The 8-minute rule is a term and a billing protocol used by pediatric therapists, including occupational therapists, physical therapists, and speech therapists, to determine how many units they should bill to Medicaid for any outpatient services they provide.

Occupational Therapy is a service based on codes. Each treatment, procedure, or examination has a CPT Code, which is used to identify it at the moment to bill each service applied. Each timed code is supposed to represent 15 minutes of treatment. Since not all treatments can be perfectly divided into 15-minute increments, the 8-minute rule exists to determine how many units you should bill for in those cases.

It is referred to as the 8-minute rule in Occupational Therapy because that’s the minimum length of therapy a professional must provide in order to receive reimbursement from Medicaid. 

The 8-minute rule allows therapists to bill Medicare insurance for one full unit if the service provided is between 8 and 22 minutes. Note that this can only be applied to existing time-based CPT codes.

The rule does not apply to service-based codes or untimed codes. Time is not the primary factor in determining the procedure’s value. And it’s billed the same whether the treatment lasts 5 or 30 minutes. Let´s see both types of CPTs:

  • Service-based CPT codes do not charge by the hour or minute. It is set by a flat rate regardless of how long or short the PT provides the treatment. 
  • On the other hand, time-based CPT codes are billed by the hours the treatment session took. The longer the Physical Therapist spends with the patient, the more units or increments of time can be billed. 

For example, if the Physical Therapist provided therapeutic exercises and the session lasted 15 minutes, then it would be 1 billable unit. But if the therapist added 15-minute gait training to that, it would be 2 units

Why the 8-Minute Rule?

The 8-minute rule seeks to protect all parties, including the service provider. This clear format of billing units for physical therapy will reduce denials of claims and grant the patient their treatment is well provided. Here we can connect you with healthcare providers without worrying you about the amount of time provided to your treatment.

The purpose of the 8-minute rule in Occupational Therapy is to: 

  • Ensure patients get the adequate that they need 
  • Protect the patient’s rights
  • Avoid overcharging to Medicare

When the 8-Minute Rule Applies

 These are some cases where the rule is applied:

  • If the specialist performs a 35-minute initial evaluation and a 7-minute therapeutic exercise, you can only bill one unit for the initial evaluation.

In this case, the initial evaluation is not considered a time-based CPT code, and the 7 minutes of therapeutic exercise did not reach the 8-minute threshold. The provider needs to spend a little more time with the patient in order to bill for the therapeutic exercise successfully.

  •  If the specialist performs 30 minutes of therapeutic exercise, 15 minutes of manual therapy, and 9 minutes of ultrasound, then the provider has seen the patient for 54 minutes and is eligible to bill for 4 units. The time spent performing the ultrasound was greater than 8 minutes, so they’re able to bill for one full unit.
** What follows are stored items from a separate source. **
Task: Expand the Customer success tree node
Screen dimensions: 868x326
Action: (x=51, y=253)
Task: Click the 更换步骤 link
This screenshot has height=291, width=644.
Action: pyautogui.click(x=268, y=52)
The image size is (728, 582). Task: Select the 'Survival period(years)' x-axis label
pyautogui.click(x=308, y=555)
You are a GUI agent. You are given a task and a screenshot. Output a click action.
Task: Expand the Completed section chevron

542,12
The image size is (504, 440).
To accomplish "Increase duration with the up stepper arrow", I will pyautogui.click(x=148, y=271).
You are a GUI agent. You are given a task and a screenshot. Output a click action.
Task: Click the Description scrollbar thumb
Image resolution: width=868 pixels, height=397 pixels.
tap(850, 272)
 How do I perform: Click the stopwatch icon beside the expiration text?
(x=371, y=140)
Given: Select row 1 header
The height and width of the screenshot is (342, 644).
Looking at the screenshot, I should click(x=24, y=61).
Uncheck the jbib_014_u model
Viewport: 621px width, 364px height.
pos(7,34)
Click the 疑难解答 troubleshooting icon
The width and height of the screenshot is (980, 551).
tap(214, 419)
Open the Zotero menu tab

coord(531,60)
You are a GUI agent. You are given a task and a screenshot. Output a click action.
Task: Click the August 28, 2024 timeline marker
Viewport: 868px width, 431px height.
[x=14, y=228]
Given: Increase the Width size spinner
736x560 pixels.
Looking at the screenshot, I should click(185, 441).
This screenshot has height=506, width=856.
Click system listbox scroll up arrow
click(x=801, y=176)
For example, when only one service is provided in a day, providers should not bill for services performed for less than 8 minutes. For any single-timed CPT code in the same day measured in 15-minute units, providers bill a single 15-minute unit for treatment greater than or equal to 8 minutes through and including 22 minutes.

In Conclusion 

Accurate service billing is essential, as it fosters fair compensation and patient trust. Documenting treatment anytime decreases the chances of overbilling or undercharging. By utilizing this billing protocol, our professionals and healthcare providers reinforce transparency in their services; as a patient, you will get the proper treatment and Medicare bills for what is fair for the services provided.